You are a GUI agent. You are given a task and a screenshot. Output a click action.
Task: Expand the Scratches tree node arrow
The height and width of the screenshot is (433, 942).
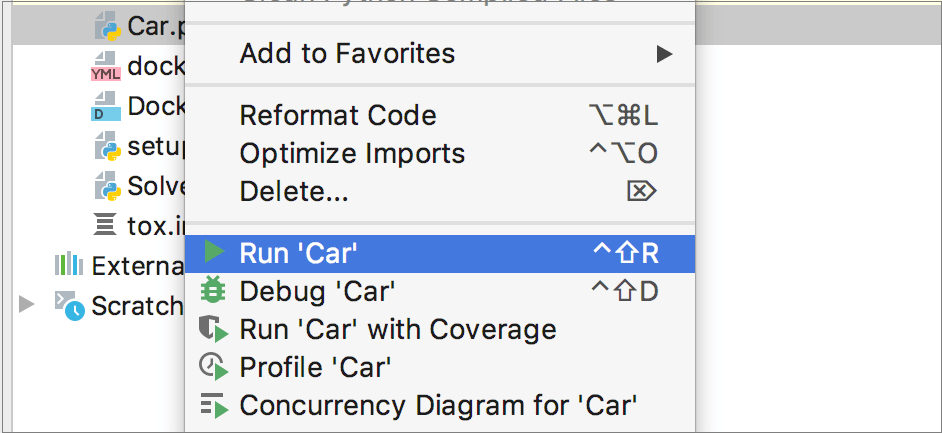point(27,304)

● ● ● ● ●

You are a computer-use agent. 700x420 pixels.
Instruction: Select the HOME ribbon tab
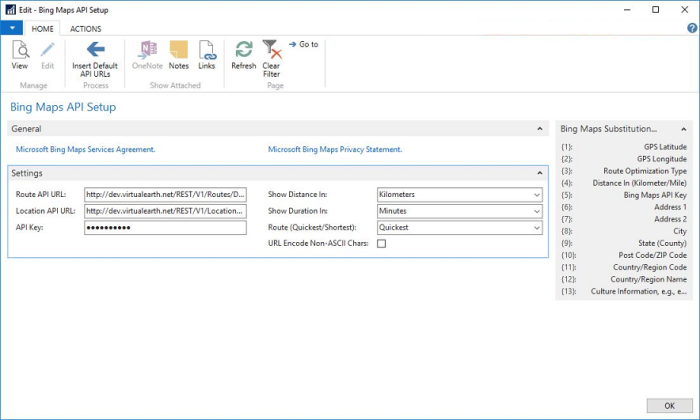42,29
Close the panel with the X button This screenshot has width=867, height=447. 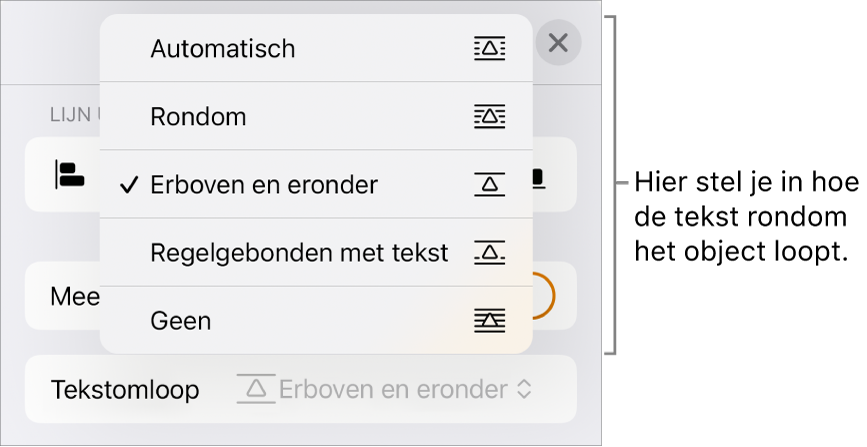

● ● ● ● ●

• Tarefa curta:
Apresente como tabela Markdown, com as colunas Posição e Texto, o trecho que vai da linha que contém "You are a GUI" até a linha que contém "point(27,304)", ambas incluídas. Omita as linhas em branco e deixe as imagens de fora da resposta.

• Resultado abaixo:
| Posição | Texto |
|---|---|
| 1 | You are a GUI agent. You are given a task and a screenshot. Output a click action. |
| 2 | Task: Expand the Scratches tree node arrow |
| 3 | The height and width of the screenshot is (433, 942). |
| 4 | point(27,304) |